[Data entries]
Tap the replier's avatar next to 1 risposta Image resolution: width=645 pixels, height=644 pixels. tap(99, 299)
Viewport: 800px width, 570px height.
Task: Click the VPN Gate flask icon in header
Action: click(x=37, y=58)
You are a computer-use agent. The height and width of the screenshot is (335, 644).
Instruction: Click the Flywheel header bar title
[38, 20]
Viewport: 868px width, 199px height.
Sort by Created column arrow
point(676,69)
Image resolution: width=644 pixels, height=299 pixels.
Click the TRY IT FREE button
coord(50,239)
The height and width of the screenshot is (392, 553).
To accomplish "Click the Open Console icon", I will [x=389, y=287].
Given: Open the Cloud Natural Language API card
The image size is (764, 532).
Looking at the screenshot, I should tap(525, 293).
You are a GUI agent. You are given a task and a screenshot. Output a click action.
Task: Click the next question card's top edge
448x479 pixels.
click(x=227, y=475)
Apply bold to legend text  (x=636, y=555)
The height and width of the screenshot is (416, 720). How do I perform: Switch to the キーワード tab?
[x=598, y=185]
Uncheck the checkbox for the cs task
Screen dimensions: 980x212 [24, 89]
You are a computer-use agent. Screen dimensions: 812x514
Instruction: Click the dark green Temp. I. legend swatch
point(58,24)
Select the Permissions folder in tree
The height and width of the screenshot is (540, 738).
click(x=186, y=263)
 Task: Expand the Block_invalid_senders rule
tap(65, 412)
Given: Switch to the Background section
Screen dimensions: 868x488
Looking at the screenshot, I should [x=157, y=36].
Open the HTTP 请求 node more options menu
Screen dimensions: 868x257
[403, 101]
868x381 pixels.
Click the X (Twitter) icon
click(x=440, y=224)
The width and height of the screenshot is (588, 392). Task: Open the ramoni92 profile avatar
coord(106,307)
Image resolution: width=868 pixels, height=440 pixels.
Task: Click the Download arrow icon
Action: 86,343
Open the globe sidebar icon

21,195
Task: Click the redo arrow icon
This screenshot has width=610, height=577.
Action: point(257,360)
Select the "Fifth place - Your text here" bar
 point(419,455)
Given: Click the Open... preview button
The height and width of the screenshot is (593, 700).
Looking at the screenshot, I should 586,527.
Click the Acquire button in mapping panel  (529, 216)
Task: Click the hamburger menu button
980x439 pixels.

What the task asks:
Word for word, transcribe each record.

Task response:
Tap the replier's avatar next to 1 risposta Image resolution: width=645 pixels, height=644 pixels. tap(99, 299)
Viewport: 800px width, 570px height.
Task: Click the VPN Gate flask icon in header
Action: click(x=37, y=58)
You are a computer-use agent. The height and width of the screenshot is (335, 644).
Instruction: Click the Flywheel header bar title
[38, 20]
Viewport: 868px width, 199px height.
Sort by Created column arrow
point(676,69)
Image resolution: width=644 pixels, height=299 pixels.
Click the TRY IT FREE button
coord(50,239)
The height and width of the screenshot is (392, 553).
To accomplish "Click the Open Console icon", I will [x=389, y=287].
Given: Open the Cloud Natural Language API card
The image size is (764, 532).
Looking at the screenshot, I should tap(525, 293).
You are a GUI agent. You are given a task and a screenshot. Output a click action.
Task: Click the next question card's top edge
448x479 pixels.
click(x=227, y=475)
Apply bold to legend text  (x=636, y=555)
The height and width of the screenshot is (416, 720). How do I perform: Switch to the キーワード tab?
[x=598, y=185]
Uncheck the checkbox for the cs task
Screen dimensions: 980x212 [24, 89]
You are a computer-use agent. Screen dimensions: 812x514
Instruction: Click the dark green Temp. I. legend swatch
point(58,24)
Select the Permissions folder in tree
The height and width of the screenshot is (540, 738).
click(x=186, y=263)
 Task: Expand the Block_invalid_senders rule
tap(65, 412)
Given: Switch to the Background section
Screen dimensions: 868x488
Looking at the screenshot, I should [x=157, y=36].
Open the HTTP 请求 node more options menu
Screen dimensions: 868x257
[403, 101]
868x381 pixels.
Click the X (Twitter) icon
click(x=440, y=224)
The width and height of the screenshot is (588, 392). Task: Open the ramoni92 profile avatar
coord(106,307)
Image resolution: width=868 pixels, height=440 pixels.
Task: Click the Download arrow icon
Action: 86,343
Open the globe sidebar icon

21,195
Task: Click the redo arrow icon
This screenshot has width=610, height=577.
Action: point(257,360)
Select the "Fifth place - Your text here" bar
 point(419,455)
Given: Click the Open... preview button
The height and width of the screenshot is (593, 700).
Looking at the screenshot, I should 586,527.
Click the Acquire button in mapping panel  (529, 216)
Task: Click the hamburger menu button
980x439 pixels.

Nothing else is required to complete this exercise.